SOURCE EXTRACT:
******************************

Yadav et al. [72] presented a method to detect moments in the emotional state using Zero Time Windowing (ZTW) based on spectral energy. This method sums up the three spectral peaks at each instant of the sample Hilbert envelope of Numerator Group Delay (HNGD).

4. EEG in Schizophrenia

Electroencephalography (EEG) provides a non-invasive tool [73] for the study of the brain’s temporal and spatial register of electric activity. The study of schizophrenia via electrophysiological activity focuses on many aspects, including not only finding and explaining deficits but also correlating them with symptoms, cognitive domains, heredity, and even medication [74].
Schizophrenia is a complex and heterogeneous disease, manifesting deficits that underlie many overlapping pathological mechanisms distributed across multiple brain regions. Patients with schizophrenia have sensory processing deficits [75,76,77] and high-level attention-dependent cognitive deficits [78]. These deficits can be assessed by the time-locked EEG activity in stimuli called ERPs [79] and extracting the features. In some studies, such as [80,81,82], EEG signals are recorded with eyes closed and resting using multiple channels, usually at a sampling frequency over 250 Hz [81,82,83].
EEG oscillations are considered biomarkers or features of complex states in health and schizophrenia persons [84]. The oscillatory activity of the EEG in schizophrenia patients indicates abnormal temporal integration and interregional connectivity of brain networks during neurocognitive function [84]. EEG signal analysis can be performed in the time, frequency, and time–frequency domains [85].
Abnormalities in functional and structural networks are associated with schizophrenia, in which they show less dispersion of excitation flow in prefrontal and premotor areas [73] with the prefrontal cortex (a region critical for working memory performance) being a brain region responsible for schizophrenia [83,86].
Brain connectivity can be briefly divided into structural connectivity (SC), functional connectivity (FC), and effective connectivity (EC) [87]. Neural oscillations can be measured by extracranial EEG and represented in specific frequency bands: delta (1–3 Hz), theta (4–7 Hz), alpha (8–12 Hz), beta (13–30 Hz), and gamma (31–80 Hz). EEG signals have shown that there is a significant difference in activity in the theta frequency band and, in particular, an increase in the lower frequencies (delta and theta) in patients with psychotic disorders [79,88]. Delta and alpha frequencies may provide a useful neurophysiological biomarker for delineating psychotic disorders [89]. In patients with schizophrenia, oscillatory disturbances in the gamma wave are also common.

******************************

MATERIAL PROVIDED:
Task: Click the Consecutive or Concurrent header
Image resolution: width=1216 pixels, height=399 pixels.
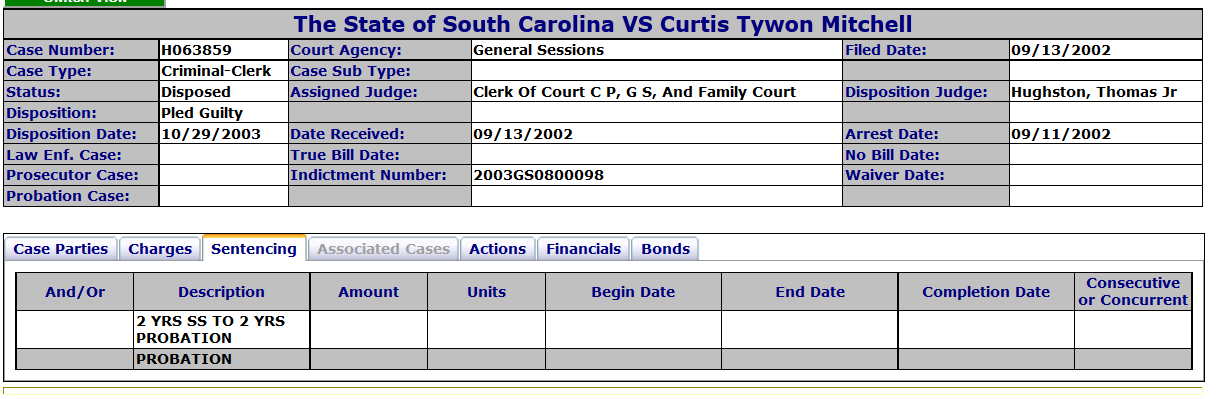Action: pos(1133,292)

******************************

PROBLEM 1: From the EEG passage, transcribe the stretch from "Abnormalities in functional" through "for schizophrenia [83,86].".
PROBLEM 2: In one to three sentences, explain how the Zero Time Windowing method presented by Yadav et al. in the EEG passage works.
PROBLEM 3:
Answer each question from the EEG passage:
(a) In the studies that record EEG with eyes closed and at rest, what sampling frequency is usually used?
(b) What frequency range does the passage give for the theta band?
(c) Into which three types can brain connectivity be briefly divided?

TASK SOLUTION 1:
Abnormalities in functional and structural networks are associated with schizophrenia, in which they show less dispersion of excitation flow in prefrontal and premotor areas [73] with the prefrontal cortex (a region critical for working memory performance) being a brain region responsible for schizophrenia [83,86].

TASK SOLUTION 2: The method detects moments in the emotional state using Zero Time Windowing (ZTW) based on spectral energy. It does this by summing the three spectral peaks at each instant of the sample Hilbert envelope of Numerator Group Delay (HNGD).

TASK SOLUTION 3:
(a) Usually a sampling frequency over 250 Hz.
(b) 4–7 Hz.
(c) Structural connectivity (SC), functional connectivity (FC), and effective connectivity (EC).